▶ DATA
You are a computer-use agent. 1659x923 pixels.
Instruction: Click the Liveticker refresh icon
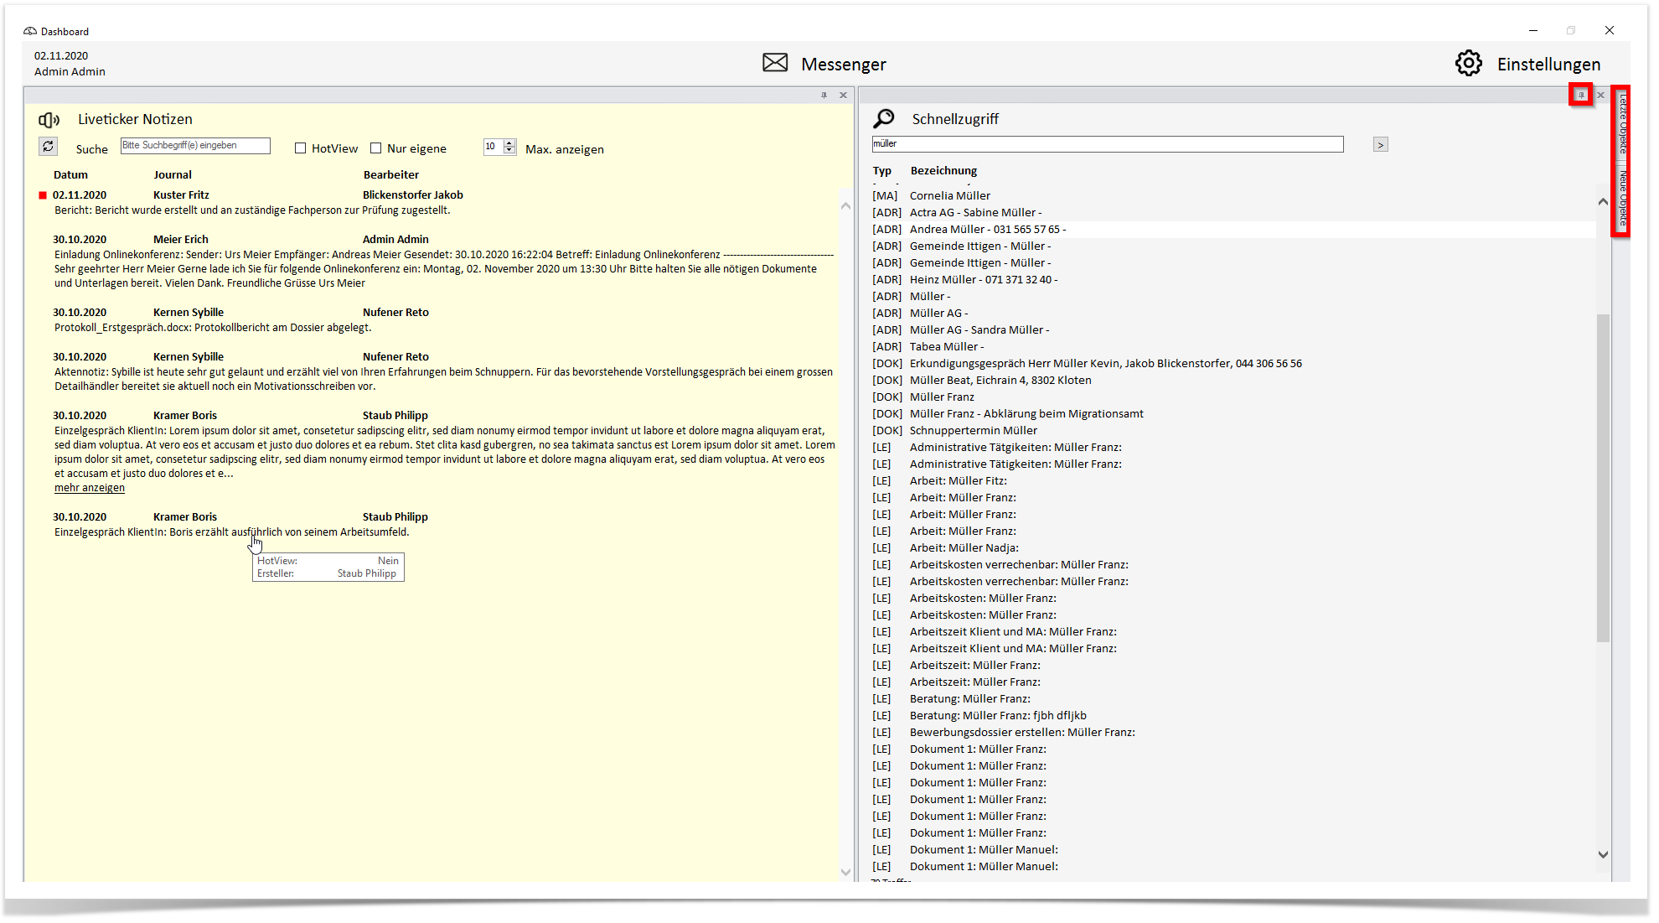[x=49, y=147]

==

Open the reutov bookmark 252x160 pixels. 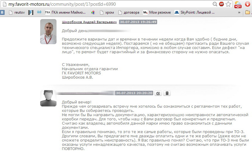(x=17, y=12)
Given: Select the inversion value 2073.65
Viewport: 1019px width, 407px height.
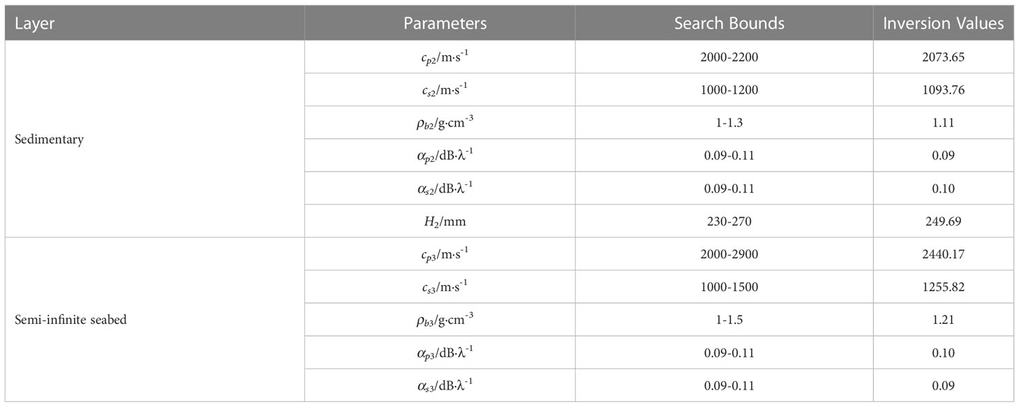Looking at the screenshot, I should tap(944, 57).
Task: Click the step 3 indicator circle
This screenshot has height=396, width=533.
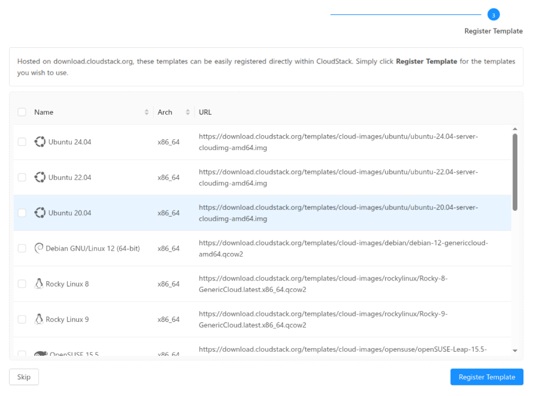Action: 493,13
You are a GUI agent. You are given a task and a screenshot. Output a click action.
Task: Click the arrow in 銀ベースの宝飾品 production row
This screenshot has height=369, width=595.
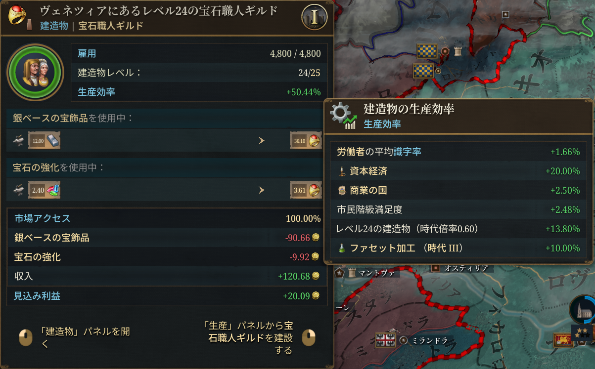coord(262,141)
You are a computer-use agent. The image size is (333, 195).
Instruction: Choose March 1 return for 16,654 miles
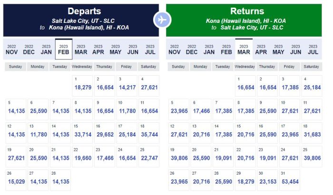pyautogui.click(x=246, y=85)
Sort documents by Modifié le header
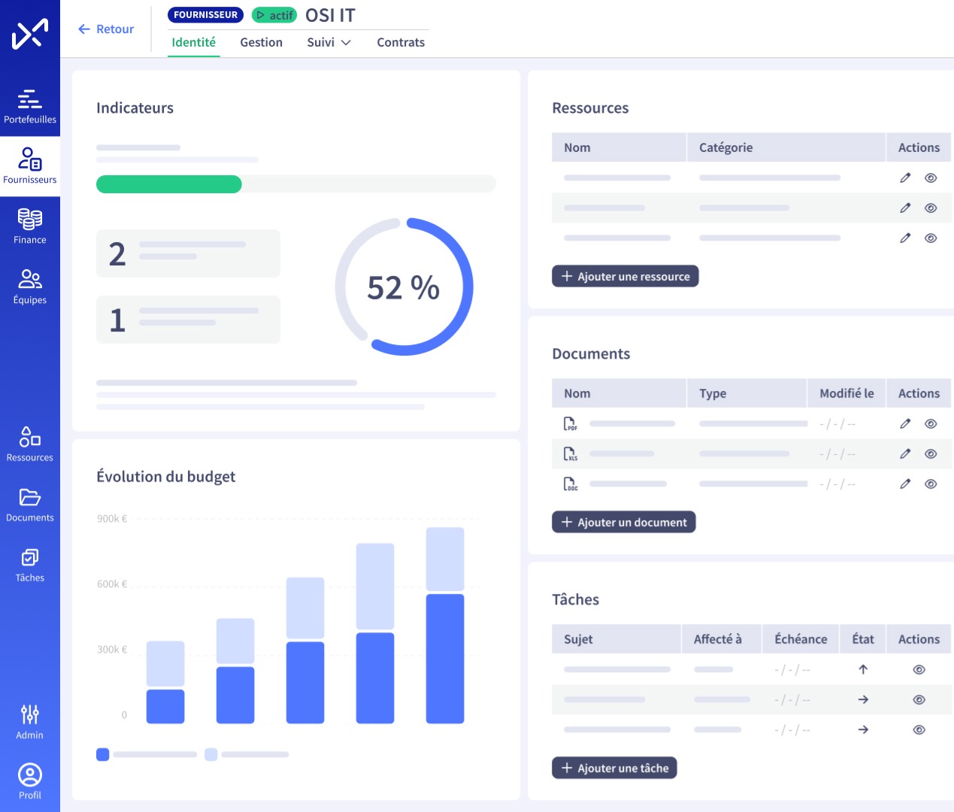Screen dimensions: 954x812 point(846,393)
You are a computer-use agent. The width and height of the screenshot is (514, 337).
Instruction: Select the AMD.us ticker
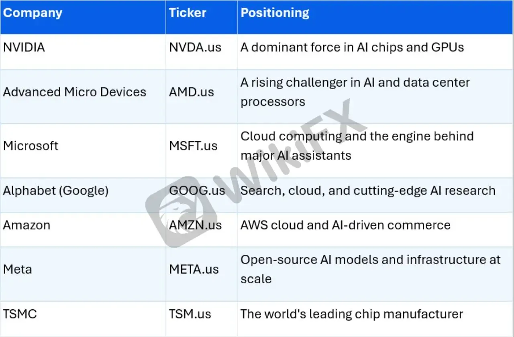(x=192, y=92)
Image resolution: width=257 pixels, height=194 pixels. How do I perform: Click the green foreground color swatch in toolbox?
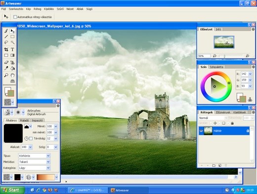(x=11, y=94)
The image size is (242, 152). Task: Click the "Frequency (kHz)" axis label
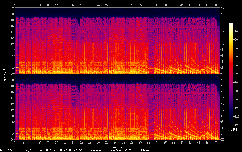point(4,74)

▶ EXERCISE PROMPT
Go through the records above, find each line with the string "computer", and copy it.

▶ TASK RESULT
You are a computer-use agent. 1659x923 pixels.
You are a computer-use agent. The image size is (333, 195).
You are a computer-use agent. The width and height of the screenshot is (514, 337).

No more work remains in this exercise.